Indonesia’s Danantara + GEM Nickel Processing Hub
Indonesia’s sovereign wealth fund Danantara and the Chinese recycler/processor Gem outlined plans for a green nickel processing hub, with an $8.3bn investment envelope. This is in line with Indonesia’s ongoing push downstream.
Why This Matters
Indonesia remains among the most forward-leaning battery-metals powers and the GEM link indicates China is very much present in the race to build out midstream, as other actors work to diversify supply chains. Large sovereign-backed projects can unlock economies of scale, to help attract private buyers, but partnering with Chinese processors can muddy “friend-shoring” narratives
Codelco-SQM lithium pact to close before Boric’s 2026 departure
Chile’s new Economy Minister Alvaro Garcia said in an interview he expects state copper producer Codelco and local miner SQM to ink a far-reaching lithium partnership deal before the current administration leaves office in 2026. Several presidential candidates have promised to revisit or discard the deal altogether if it doesn’t get done before President Gabriel Boric leaves office.
Why This Matters
By going forward with the Codelco–SQM joint venture, Santiago is effectively closing the window on a state-led lithium governance model when that model is becoming increasingly attractive to consuming countries (US, EU, China) scrambling to lock down safe supplies. If opposing parties revisit or challenge the deal, it might result in uncertainty affecting one of the most strategic lithium supplies in the world. Should the next government change the deal or reverse it, it could hurt Chile’s reputation as a reliable partner and slow the rate of supply scaling.

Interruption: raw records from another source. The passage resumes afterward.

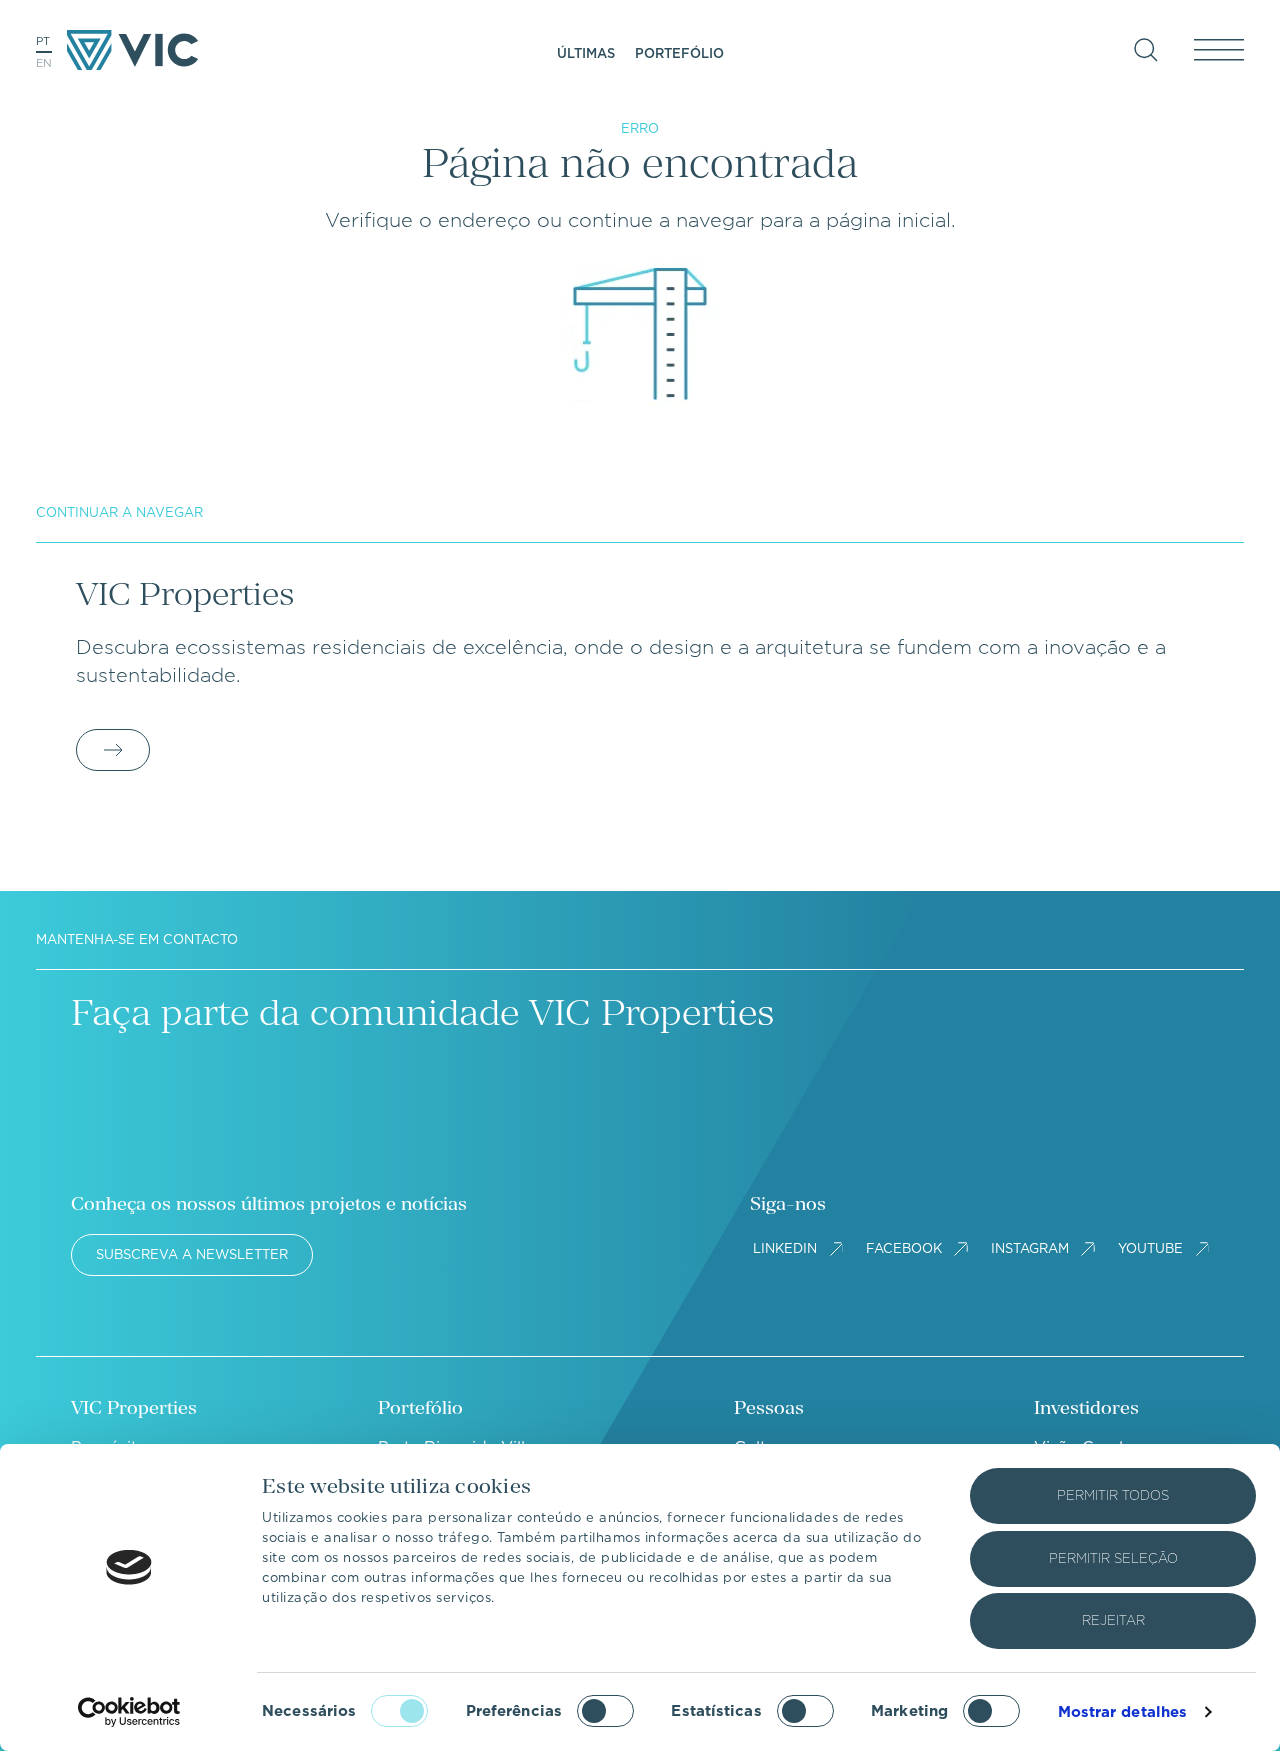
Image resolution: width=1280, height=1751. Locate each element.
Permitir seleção (1113, 1558)
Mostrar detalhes (1123, 1712)
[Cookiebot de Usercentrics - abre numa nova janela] (129, 1712)
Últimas (586, 53)
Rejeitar (1113, 1620)
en (44, 63)
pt (43, 41)
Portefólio (679, 53)
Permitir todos (1113, 1495)
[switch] (605, 1711)
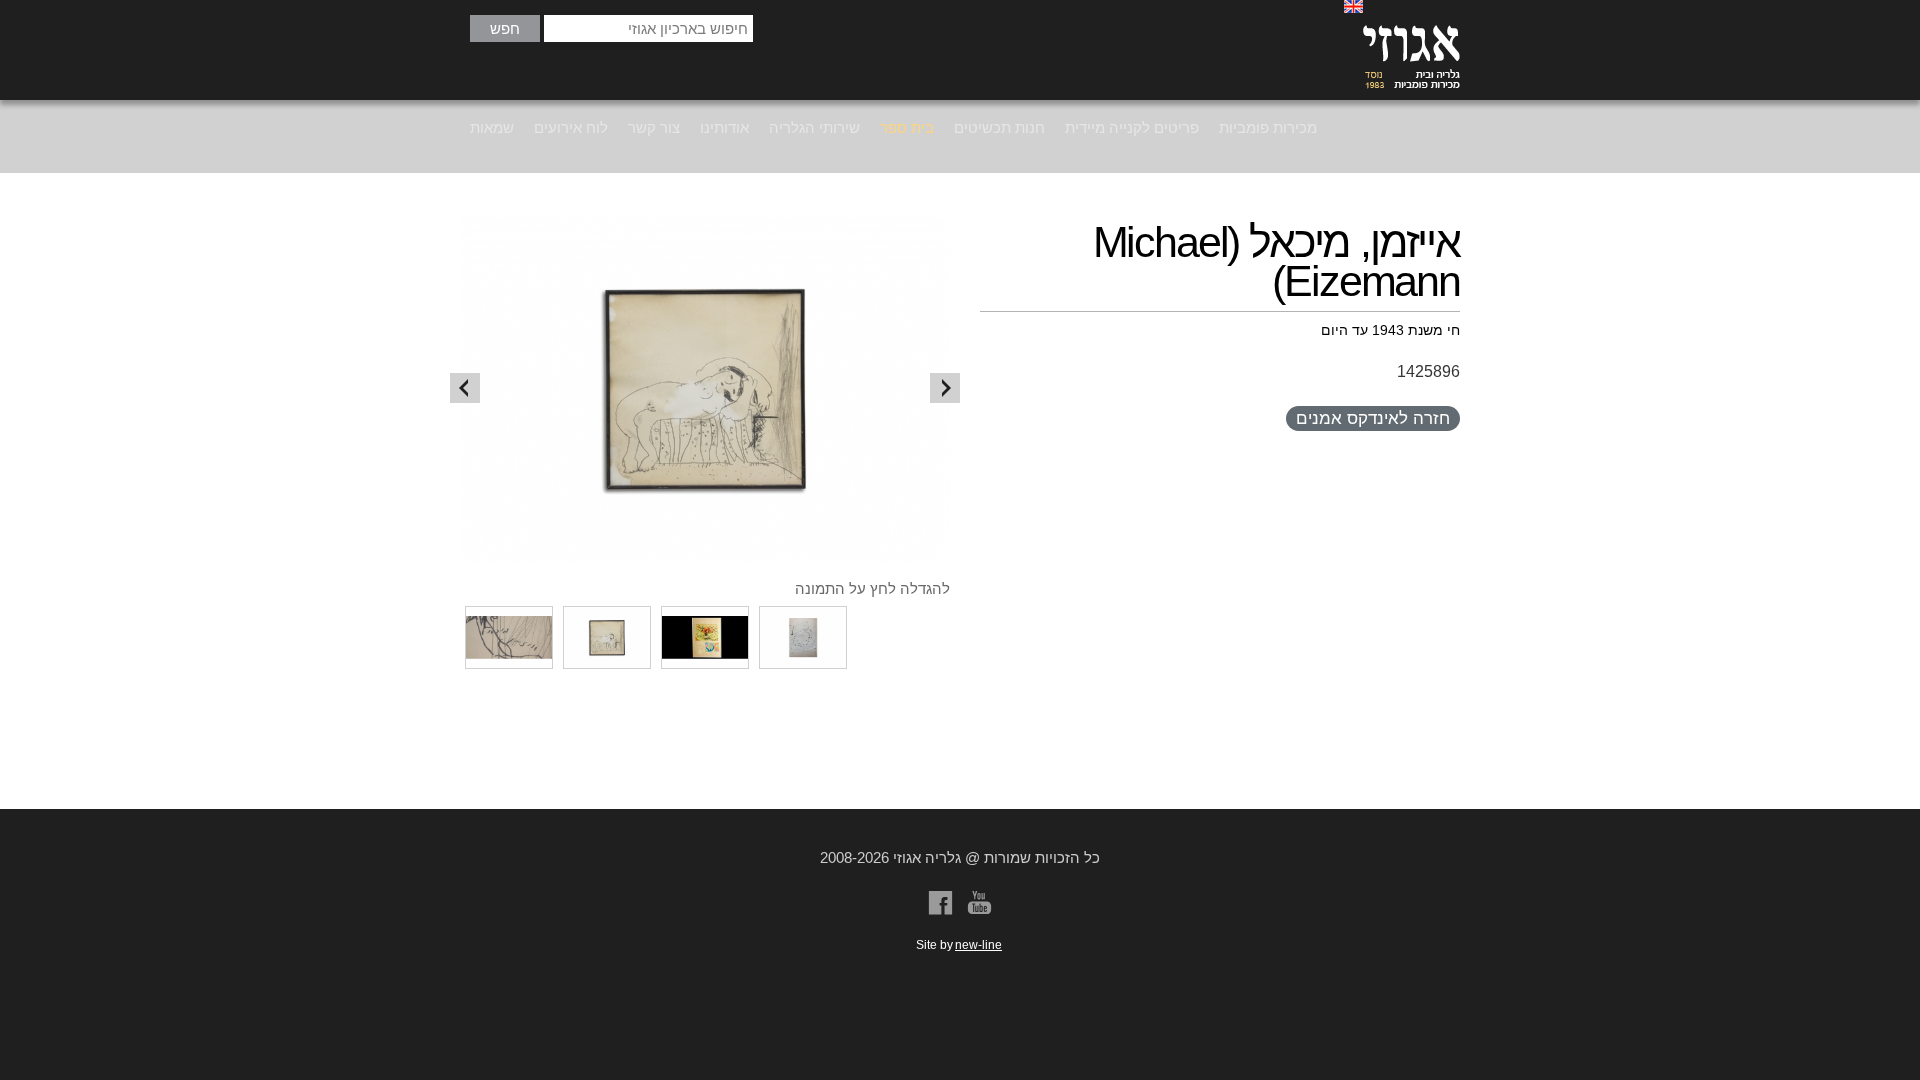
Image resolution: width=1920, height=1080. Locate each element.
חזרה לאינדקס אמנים (1373, 418)
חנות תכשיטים (999, 127)
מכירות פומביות (1268, 127)
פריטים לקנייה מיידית (1132, 127)
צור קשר (654, 127)
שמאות (492, 127)
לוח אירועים (571, 127)
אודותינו (724, 127)
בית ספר (907, 127)
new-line (978, 945)
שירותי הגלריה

Bolivia opposition candidate pledges to scrap China, Russia contracts for lithium
The right-wing presidential candidate, Jorge Quiroga, said he would scrap multi-billion-dollar lithium contracts that the outgoing President Luis Arce inked with Russian and Chinese companies. The contracts are for Bolivia’s vast Uyuni salt flats and other lithium brine resources in the country, among the world’s largest untapped lithium reserves.
Why This Matters
Ditching China and Russia-associated contracts would amount to a strategic pivot toward the U.S. and ultimately, a transfer of power in South America’s lithium sector. Western firms may perceive an opportunity to break into Bolivia’s lithium space, but will have to factor in governance risks, resource nationalism, and obstacles to project finance. It also demonstrates how elections can redraw resource alliances, injecting political volatility into global mineral supply chains, and billions of dollars in Russian and Chinese projects face uncertainty, which could offset new capital inflows until election results are known.
In context
The week’s events underscore two pragmatic lessons: (1) demand from “friend-shoring” efforts and new trading/processing anchors could offer a shot at capturing more upstream value — but only if host governments couple licensing with clear strategies for domestic beneficiation and transparent contract terms; (2) producer country moves elsewhere (Chile, Indonesia) mean host governments will grapple with tough choices between immediate export revenues and longer-term value capture via downstreaming. Each choice is fraught with social, environmental, and governance trade-offs.